When it comes to what happens after a conviction, it’s one of the clearest signals for whether someone will reoffend. A 2008 study from the Urban Institute’s Justice Policy Center found that 71 percent of people who were released reported that their criminal record interfered with their ability to find work. They also noted that when wages were higher in the months right after release, the probability of reincarceration directly decreased.
The National Institute of Justice has funded ongoing studies examining expungement’s effects on employment, finding that record-clearing measurably increases employment rates and earnings among recipients.
States with automatic expungement statutes, where records are cleared without requiring the person to file a petition, show higher rates of college attendance, college graduation, and average future income among eligible populations, compared to states where the person must handle the process manually, according to research cited by the American Bar Association.
Housing Access and the Compounding Effect
Housing and employment reinforce each other. Stable housing improves the probability of maintaining employment. Employment makes stable housing more attainable. A criminal record disrupts both simultaneously.
Landlords and property management agencies are well-known to do a background search on a person looking for a housing rental space. If one has a criminal history, then he or she can expect to be disqualified.
Research keeps showing that housing instability acts like a predictor of recidivism. Expungement becomes a factor too and undergoing it restores access to housing that otherwise would be off-limits.
The Second Chance Gap: Why Eligible People Don’t Apply
The Michigan expungement study published in the Harvard Law Review found that only 6.5 percent of people legally eligible for expungement in that state obtained it within five years of becoming eligible. Interviews with expungement attorneys pointed to several reasons:
- A lot of eligible people do not realize they qualify since the eligibility rules are intricate and they change a lot depending on offense type, the conviction date, and the specific state law
- The petition process makes you work through court systems on your own, without legal help. Undergoing the process alone make it difficult and act as a restrictive factor for many people who don’t have legal literacy or the necessary resources
- Filing fees, required paperwork, and mandatory waiting periods become logistical barriers that hit people hardest who are already dealing with economic distress
- Fear that applying will draw attention to a record that is currently being overlooked in practice
The year 2025 was the best year for reform in state legislatures since 2020 in terms of record reform, according to the Collateral Consequences Resource Center. Many states worked on implementing automatic expungement, a process that legislatively clears eligible records without filing a petition and consequently directly impacts the application gap.

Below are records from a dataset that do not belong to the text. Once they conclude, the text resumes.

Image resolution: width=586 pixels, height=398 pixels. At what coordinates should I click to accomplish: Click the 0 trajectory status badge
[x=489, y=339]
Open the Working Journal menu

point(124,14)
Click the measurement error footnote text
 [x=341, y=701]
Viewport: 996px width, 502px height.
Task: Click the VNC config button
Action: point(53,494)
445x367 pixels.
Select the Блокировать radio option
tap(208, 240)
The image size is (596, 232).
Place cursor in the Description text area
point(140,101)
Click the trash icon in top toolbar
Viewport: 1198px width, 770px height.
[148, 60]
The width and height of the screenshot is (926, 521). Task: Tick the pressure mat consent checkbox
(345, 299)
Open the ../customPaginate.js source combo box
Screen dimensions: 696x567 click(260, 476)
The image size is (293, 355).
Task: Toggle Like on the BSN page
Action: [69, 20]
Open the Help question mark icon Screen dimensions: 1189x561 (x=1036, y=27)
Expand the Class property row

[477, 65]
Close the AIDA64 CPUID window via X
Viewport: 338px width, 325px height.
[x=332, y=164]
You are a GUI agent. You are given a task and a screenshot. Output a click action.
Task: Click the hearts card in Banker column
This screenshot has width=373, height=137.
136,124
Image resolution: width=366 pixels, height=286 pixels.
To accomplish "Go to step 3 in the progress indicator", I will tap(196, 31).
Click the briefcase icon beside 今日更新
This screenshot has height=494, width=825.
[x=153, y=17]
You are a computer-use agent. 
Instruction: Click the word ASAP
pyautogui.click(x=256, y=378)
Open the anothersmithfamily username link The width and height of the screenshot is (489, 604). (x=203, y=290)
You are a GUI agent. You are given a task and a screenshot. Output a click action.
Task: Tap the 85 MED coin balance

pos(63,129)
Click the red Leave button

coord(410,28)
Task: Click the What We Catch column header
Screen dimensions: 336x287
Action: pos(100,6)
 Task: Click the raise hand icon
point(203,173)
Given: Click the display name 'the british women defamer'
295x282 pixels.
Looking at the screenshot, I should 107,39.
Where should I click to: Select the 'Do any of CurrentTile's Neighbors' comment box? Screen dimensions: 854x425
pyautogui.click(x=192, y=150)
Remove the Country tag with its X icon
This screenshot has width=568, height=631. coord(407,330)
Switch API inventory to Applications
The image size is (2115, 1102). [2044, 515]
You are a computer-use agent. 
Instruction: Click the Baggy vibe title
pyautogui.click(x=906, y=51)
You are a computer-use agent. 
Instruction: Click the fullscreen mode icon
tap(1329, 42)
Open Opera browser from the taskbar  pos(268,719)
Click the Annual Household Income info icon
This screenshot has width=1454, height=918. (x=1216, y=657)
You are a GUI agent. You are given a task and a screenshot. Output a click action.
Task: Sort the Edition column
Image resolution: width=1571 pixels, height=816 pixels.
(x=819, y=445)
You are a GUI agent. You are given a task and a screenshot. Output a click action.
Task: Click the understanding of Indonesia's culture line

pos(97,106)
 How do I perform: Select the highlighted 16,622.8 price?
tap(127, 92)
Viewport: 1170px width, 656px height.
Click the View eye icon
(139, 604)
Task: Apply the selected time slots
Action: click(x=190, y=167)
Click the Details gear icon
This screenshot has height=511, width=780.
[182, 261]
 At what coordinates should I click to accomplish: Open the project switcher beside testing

The Broader Return on Expungement
A cost-benefit analysis found that expunging criminal records did net out as financial gains for the government, mainly through higher tax revenues, reduced public assistance spending, and lower criminal justice system expenses. The upsides do not stop with the person either. When someone lands stable employment, pays taxes, and doesn’t cycle back into the criminal justice system, that turns into a clear positive for the public institutions that first handled their case.
Still, expungement only works when people actually access it. The information on recidivism, job placement, and housing continues to show the same pattern across studies. The constraint is not the law but rather the gap between eligibility and access. For anyone who may qualify, the Collateral Consequences Resource Center’s 50-state comparison of expungement and sealing laws is a starting point for understanding what relief is available in any state.